Бюффон первым «дерзнул высказать суждение о точной длительности геологических эпох: „расположенные друг над другом слои… есть результат оседания под водой, продолжавшегося в течение тысячелетий, а не только в течение сорока дней потопа”. Также не отказываясь от разделения истории Земли на эпохи, он с исключительной смелостью оценил ее общую продолжительность минимум в 75 ООО лет» (Р. Фюрон).





Было ли это такой уж смелостью? Полутора веками раньше Декарт и Мерсенн с удовольствием жонглировали несколькими десятками тысячелетий в дополнение к шести тысячам ортодоксальной библейской хронологии. Но в действительности им нечего было делать с этим бесполезным временем. Мир Аристотеля, пространственно замкнутый, бесконечен во времени (а не вечен, как принято говорить): святой Фома Аквинский великолепно к этому приноровился. И таким образом, время до двойного — на уровне природы и человека — привлечения в XVIII веке исторической составляющей оставалось пустым, незаполненным, бесплодным. Время естественной истории Бюффона, как и историческое время «Опыта о нравах», с которым оно сходно, несмотря на все различия между авторами, — это время XVIII века, конкретное и насыщенное, а не пустое время философов. «В ответ на возражения он разработал методику подсчета длительности оседания. [Ее применение показалось комичным и неэффективным.] Отметив тонкость пластин сланца, он указал, что один прилив обычно не может унести осадочных пород больше, чем на 1/12 их толщины, что <…> потребовало бы 14000 лет для образования глинистого холма высотой 1000 туазов…» (Р. Фюрон).

Будучи приведена в действие, эта машина вызвала у правоверных механицистов смутный страх. Можно было следить за двигавшимися на ощупь предгеологией, предпалеонтологией, предысторией, чьи первые шаги, как и сами прозрения Бюффона, не вполне относились к XVIII веку. Абстрактное пространство небесной механики было прозрачным и, благодаря акту крещения, совместимым с духом Просвещения; громоздкая плотность геологических периодов была плохо уловимой, предромантической. Это значит, что дух Просвещения был нестойким, для Просвещения представляли угрозу его собственные успехи.
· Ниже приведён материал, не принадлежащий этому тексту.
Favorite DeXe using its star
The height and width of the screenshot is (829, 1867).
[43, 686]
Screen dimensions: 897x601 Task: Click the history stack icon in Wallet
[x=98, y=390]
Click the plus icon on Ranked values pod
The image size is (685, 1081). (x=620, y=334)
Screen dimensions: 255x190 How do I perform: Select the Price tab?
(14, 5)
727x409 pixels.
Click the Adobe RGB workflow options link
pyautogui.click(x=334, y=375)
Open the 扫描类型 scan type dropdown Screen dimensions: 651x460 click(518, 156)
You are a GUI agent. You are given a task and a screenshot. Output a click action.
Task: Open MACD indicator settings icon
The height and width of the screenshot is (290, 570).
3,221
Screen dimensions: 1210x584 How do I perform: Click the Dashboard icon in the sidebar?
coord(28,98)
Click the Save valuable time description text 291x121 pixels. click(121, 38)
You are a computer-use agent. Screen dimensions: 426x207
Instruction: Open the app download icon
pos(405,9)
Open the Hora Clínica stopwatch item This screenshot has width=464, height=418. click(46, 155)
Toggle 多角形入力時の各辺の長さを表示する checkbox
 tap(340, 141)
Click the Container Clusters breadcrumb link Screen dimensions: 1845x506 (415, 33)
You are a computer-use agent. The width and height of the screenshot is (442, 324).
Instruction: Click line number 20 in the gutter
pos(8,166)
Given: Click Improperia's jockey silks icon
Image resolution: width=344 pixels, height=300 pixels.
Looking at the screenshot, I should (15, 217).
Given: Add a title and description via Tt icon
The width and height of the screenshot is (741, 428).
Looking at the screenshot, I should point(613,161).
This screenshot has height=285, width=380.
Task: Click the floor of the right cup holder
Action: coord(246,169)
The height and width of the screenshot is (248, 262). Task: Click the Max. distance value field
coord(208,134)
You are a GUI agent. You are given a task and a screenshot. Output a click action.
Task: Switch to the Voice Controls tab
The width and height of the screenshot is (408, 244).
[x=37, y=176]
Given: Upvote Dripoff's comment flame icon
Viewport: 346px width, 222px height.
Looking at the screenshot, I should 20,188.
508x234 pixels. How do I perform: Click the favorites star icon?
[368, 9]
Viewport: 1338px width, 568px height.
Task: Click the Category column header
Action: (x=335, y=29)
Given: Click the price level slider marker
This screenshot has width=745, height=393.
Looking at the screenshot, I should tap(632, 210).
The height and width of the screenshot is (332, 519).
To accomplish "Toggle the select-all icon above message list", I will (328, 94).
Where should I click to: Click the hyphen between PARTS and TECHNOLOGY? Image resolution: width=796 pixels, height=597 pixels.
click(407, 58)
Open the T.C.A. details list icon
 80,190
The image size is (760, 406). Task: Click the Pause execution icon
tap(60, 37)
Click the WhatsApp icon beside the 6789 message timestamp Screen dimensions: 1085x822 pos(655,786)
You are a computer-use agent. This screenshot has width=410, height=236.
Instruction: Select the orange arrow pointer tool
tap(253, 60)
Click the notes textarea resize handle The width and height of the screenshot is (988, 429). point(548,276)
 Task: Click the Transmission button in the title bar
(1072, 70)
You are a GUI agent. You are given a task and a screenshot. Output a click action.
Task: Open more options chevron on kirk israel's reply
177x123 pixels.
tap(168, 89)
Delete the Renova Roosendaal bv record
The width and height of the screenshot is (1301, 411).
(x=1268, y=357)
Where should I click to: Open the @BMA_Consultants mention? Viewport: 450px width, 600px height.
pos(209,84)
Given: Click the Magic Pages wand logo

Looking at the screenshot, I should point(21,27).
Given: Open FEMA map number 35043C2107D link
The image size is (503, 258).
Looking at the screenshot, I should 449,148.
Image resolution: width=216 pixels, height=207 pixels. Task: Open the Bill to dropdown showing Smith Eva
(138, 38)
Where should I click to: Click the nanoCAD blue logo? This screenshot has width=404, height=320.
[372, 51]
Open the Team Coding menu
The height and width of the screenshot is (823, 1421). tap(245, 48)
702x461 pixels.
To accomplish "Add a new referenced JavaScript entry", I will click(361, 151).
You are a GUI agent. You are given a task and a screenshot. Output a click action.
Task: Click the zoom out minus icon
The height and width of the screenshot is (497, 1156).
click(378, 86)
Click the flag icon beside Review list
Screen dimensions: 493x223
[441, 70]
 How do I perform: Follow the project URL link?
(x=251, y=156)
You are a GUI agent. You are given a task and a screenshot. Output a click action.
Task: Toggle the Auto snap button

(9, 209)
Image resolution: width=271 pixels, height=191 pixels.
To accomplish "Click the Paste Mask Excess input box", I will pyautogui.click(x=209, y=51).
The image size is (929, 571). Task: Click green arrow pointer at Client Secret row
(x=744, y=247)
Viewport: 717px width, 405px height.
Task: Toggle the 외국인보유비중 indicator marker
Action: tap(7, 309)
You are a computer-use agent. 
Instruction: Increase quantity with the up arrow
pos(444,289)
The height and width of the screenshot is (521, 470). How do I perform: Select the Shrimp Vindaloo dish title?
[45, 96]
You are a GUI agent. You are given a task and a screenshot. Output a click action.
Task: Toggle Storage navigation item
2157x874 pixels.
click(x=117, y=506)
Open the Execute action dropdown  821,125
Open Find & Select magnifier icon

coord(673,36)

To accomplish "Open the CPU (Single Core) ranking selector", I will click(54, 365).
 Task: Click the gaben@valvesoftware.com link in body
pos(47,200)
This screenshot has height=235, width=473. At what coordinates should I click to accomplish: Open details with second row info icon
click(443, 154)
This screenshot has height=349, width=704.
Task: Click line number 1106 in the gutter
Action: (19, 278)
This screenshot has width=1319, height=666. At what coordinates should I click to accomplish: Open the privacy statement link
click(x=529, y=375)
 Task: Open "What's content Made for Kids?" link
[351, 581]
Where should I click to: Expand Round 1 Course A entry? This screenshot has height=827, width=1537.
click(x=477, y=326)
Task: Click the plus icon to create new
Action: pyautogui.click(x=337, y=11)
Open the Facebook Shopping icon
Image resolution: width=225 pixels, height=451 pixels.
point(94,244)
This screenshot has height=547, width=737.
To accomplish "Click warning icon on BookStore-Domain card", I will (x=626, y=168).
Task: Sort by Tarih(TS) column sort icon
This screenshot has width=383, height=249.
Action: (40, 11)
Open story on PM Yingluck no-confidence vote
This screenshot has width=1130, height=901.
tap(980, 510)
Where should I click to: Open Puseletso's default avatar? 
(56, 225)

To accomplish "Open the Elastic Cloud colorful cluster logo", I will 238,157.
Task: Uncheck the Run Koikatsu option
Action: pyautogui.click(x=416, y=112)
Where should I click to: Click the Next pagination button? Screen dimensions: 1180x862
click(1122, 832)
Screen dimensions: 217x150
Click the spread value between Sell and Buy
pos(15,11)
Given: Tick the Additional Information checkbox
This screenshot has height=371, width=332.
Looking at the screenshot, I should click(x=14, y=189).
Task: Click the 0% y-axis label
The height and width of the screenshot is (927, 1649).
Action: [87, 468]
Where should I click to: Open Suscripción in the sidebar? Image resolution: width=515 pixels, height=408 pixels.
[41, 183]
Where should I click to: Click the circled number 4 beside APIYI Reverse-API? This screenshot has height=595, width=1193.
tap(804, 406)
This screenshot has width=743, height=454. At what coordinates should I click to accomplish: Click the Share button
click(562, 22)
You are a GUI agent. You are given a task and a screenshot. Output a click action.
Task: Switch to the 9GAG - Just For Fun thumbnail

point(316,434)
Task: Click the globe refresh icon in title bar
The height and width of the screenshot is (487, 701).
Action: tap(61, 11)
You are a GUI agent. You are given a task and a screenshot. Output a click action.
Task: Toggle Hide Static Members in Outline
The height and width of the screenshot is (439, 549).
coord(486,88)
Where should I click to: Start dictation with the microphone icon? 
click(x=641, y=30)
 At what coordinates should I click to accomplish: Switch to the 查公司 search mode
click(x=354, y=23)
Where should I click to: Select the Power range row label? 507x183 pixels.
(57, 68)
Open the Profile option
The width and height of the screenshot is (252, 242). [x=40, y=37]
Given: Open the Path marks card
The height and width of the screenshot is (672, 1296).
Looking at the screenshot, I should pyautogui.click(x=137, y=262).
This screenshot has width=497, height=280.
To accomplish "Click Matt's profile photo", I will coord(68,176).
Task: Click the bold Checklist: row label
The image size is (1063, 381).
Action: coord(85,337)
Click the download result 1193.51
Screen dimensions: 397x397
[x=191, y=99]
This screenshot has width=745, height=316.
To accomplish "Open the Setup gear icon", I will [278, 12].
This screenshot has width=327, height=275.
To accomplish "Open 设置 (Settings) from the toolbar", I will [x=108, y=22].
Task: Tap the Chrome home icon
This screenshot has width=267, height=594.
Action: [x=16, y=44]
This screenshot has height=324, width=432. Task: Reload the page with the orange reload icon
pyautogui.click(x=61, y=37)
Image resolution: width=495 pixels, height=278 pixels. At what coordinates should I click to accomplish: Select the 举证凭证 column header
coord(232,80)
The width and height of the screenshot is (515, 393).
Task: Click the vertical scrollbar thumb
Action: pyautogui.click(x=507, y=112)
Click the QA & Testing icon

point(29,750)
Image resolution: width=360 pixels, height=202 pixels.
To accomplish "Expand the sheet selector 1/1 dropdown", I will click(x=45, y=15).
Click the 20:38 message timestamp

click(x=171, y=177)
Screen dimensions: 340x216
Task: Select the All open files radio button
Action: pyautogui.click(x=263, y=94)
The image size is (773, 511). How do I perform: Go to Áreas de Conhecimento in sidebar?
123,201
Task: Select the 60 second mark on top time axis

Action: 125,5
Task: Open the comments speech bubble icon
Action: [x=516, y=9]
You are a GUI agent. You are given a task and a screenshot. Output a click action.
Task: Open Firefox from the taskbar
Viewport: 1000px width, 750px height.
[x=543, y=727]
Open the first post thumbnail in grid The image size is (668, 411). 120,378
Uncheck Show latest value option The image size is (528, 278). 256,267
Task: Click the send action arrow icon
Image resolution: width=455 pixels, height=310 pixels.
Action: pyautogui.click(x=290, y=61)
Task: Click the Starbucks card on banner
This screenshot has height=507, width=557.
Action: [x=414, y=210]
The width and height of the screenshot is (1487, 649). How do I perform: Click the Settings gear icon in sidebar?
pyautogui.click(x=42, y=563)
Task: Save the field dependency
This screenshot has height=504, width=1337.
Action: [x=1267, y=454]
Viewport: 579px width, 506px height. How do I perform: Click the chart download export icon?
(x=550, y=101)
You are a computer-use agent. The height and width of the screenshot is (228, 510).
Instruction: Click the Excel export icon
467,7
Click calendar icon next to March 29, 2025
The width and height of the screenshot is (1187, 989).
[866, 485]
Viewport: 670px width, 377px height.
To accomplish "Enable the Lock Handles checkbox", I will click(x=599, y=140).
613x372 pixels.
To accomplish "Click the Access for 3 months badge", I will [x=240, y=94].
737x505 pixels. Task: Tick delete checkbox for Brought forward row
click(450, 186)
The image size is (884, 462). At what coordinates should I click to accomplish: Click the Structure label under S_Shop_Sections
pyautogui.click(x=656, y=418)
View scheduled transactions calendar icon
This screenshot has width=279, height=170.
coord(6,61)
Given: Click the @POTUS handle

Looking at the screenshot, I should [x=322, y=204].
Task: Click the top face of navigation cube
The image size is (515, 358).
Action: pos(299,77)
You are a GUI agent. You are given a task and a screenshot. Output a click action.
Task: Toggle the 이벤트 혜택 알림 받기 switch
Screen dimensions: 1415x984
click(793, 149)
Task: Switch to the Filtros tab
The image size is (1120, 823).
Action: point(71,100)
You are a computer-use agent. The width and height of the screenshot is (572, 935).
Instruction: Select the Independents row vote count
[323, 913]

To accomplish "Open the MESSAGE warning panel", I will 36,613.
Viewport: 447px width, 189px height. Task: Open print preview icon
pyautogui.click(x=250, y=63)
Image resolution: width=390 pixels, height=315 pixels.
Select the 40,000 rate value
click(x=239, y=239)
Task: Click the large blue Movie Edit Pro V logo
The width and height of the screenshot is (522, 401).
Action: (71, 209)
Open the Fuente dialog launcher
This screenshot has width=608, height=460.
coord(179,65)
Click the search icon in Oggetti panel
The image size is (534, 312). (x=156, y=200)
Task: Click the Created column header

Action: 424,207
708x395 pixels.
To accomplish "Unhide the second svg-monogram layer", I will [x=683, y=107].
В географическом смысле мир в XVIII веке как раз закрывался; но XVIII век создал другую, куда более ненасытную «границу», которая непрерывно росла: «границу» знания и информации. В конечном счете множитель эпохи Просвещения стал основой единства культуры.

Геологическое время появилось поздно. Оно оставалось в запасе до того самого момента, когда научная мысль смогла его освоить. В человеческой истории природы время появилось одновременно с квантовой физикой. Тем не менее десятилетие 1680-х годов питалось временем. Но время эпохи Просвещения было человеческим временем. Восемнадцатый век пренебрегал историей; одновременно он стал веком создания гуманитарных наук как отдельной области знания. Об этом свидетельствуют два эпохальных труда: «О духе законов» (1748) и «Опыт о нравах» (1756).

Оценен ли по достоинству труд, стоящий за двумя этими главными книгами XVIII века? Если верить мадам де Шатле, которая не любила историю, Вольтер написал очерк всеобщей истории, в конечном счете получивший название «Опыт о нравах». Конечно, существует антиисторизм эпохи Просвещения, шумный и искажающий перспективу. Механистическая революция отвернулась от истории. Научные законы исключали события. Когда около 1680 года целая плеяда умов проникла в закрытую ранее область политики и религии, поспешное конструирование, которым рационалисты стремились заменить мудрость традиции и истину, заключенную в Откровении, слепо копировало картезианский априоризм 1630-х годов. Присоединение рационалистов к картезианской парадигме было картезианским в худшем смысле этого слова, априористским, теоретико-дедуктивным. Рационалисты были богословами, которым недоставало только Божьего Слова.